(Collection entries)
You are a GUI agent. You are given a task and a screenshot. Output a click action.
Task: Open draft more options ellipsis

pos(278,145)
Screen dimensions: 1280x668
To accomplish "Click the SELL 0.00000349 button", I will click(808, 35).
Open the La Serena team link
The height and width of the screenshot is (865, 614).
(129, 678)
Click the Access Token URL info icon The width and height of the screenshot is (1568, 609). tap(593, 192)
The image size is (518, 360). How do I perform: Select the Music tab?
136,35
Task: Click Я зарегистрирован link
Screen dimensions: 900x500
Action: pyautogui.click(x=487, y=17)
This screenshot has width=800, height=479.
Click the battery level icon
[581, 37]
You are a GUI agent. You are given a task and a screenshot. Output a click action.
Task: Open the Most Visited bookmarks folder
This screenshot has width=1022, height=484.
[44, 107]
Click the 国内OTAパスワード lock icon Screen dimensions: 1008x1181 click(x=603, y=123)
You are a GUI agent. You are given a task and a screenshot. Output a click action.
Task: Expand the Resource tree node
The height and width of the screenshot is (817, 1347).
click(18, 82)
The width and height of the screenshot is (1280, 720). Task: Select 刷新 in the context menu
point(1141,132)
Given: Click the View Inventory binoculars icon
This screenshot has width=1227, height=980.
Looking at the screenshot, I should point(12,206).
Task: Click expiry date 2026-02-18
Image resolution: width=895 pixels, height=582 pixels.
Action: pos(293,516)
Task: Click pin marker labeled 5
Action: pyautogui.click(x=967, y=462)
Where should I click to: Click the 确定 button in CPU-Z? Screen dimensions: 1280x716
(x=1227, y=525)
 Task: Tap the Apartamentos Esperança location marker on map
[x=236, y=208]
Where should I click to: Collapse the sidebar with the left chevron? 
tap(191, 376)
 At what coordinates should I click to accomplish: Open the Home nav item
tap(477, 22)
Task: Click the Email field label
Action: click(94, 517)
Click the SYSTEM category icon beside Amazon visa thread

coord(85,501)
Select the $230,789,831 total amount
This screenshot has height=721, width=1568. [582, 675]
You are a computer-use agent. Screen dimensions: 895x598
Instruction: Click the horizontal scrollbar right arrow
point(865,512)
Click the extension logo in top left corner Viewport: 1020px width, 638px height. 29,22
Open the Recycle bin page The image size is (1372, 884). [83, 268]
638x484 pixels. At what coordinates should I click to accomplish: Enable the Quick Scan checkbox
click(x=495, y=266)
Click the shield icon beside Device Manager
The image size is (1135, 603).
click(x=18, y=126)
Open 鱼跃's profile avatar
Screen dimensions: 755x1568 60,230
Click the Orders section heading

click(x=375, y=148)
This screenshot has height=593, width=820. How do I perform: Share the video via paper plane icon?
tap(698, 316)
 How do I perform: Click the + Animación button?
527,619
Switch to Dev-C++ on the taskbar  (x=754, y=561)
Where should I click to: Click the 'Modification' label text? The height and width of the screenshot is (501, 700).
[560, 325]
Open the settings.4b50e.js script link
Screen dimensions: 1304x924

### [Aim of the exercise]
Please output each record exactly as it appears above.

### [Task answer]
You are a GUI agent. You are given a task and a screenshot. Output a click action.
Task: Open draft more options ellipsis

pos(278,145)
Screen dimensions: 1280x668
To accomplish "Click the SELL 0.00000349 button", I will click(808, 35).
Open the La Serena team link
The height and width of the screenshot is (865, 614).
(129, 678)
Click the Access Token URL info icon The width and height of the screenshot is (1568, 609). tap(593, 192)
The image size is (518, 360). How do I perform: Select the Music tab?
136,35
Task: Click Я зарегистрирован link
Screen dimensions: 900x500
Action: pyautogui.click(x=487, y=17)
This screenshot has width=800, height=479.
Click the battery level icon
[581, 37]
You are a GUI agent. You are given a task and a screenshot. Output a click action.
Task: Open the Most Visited bookmarks folder
This screenshot has width=1022, height=484.
[44, 107]
Click the 国内OTAパスワード lock icon Screen dimensions: 1008x1181 click(x=603, y=123)
You are a GUI agent. You are given a task and a screenshot. Output a click action.
Task: Expand the Resource tree node
The height and width of the screenshot is (817, 1347).
click(18, 82)
The width and height of the screenshot is (1280, 720). Task: Select 刷新 in the context menu
point(1141,132)
Given: Click the View Inventory binoculars icon
This screenshot has width=1227, height=980.
Looking at the screenshot, I should point(12,206).
Task: Click expiry date 2026-02-18
Image resolution: width=895 pixels, height=582 pixels.
Action: pos(293,516)
Task: Click pin marker labeled 5
Action: pyautogui.click(x=967, y=462)
Where should I click to: Click the 确定 button in CPU-Z? Screen dimensions: 1280x716
(x=1227, y=525)
 Task: Tap the Apartamentos Esperança location marker on map
[x=236, y=208]
Where should I click to: Collapse the sidebar with the left chevron? 
tap(191, 376)
 At what coordinates should I click to accomplish: Open the Home nav item
tap(477, 22)
Task: Click the Email field label
Action: click(94, 517)
Click the SYSTEM category icon beside Amazon visa thread

coord(85,501)
Select the $230,789,831 total amount
This screenshot has height=721, width=1568. [582, 675]
You are a computer-use agent. Screen dimensions: 895x598
Instruction: Click the horizontal scrollbar right arrow
point(865,512)
Click the extension logo in top left corner Viewport: 1020px width, 638px height. 29,22
Open the Recycle bin page The image size is (1372, 884). [83, 268]
638x484 pixels. At what coordinates should I click to accomplish: Enable the Quick Scan checkbox
click(x=495, y=266)
Click the shield icon beside Device Manager
The image size is (1135, 603).
click(x=18, y=126)
Open 鱼跃's profile avatar
Screen dimensions: 755x1568 60,230
Click the Orders section heading

click(x=375, y=148)
This screenshot has height=593, width=820. How do I perform: Share the video via paper plane icon?
tap(698, 316)
 How do I perform: Click the + Animación button?
527,619
Switch to Dev-C++ on the taskbar  (x=754, y=561)
Where should I click to: Click the 'Modification' label text? The height and width of the screenshot is (501, 700).
[560, 325]
Open the settings.4b50e.js script link
Screen dimensions: 1304x924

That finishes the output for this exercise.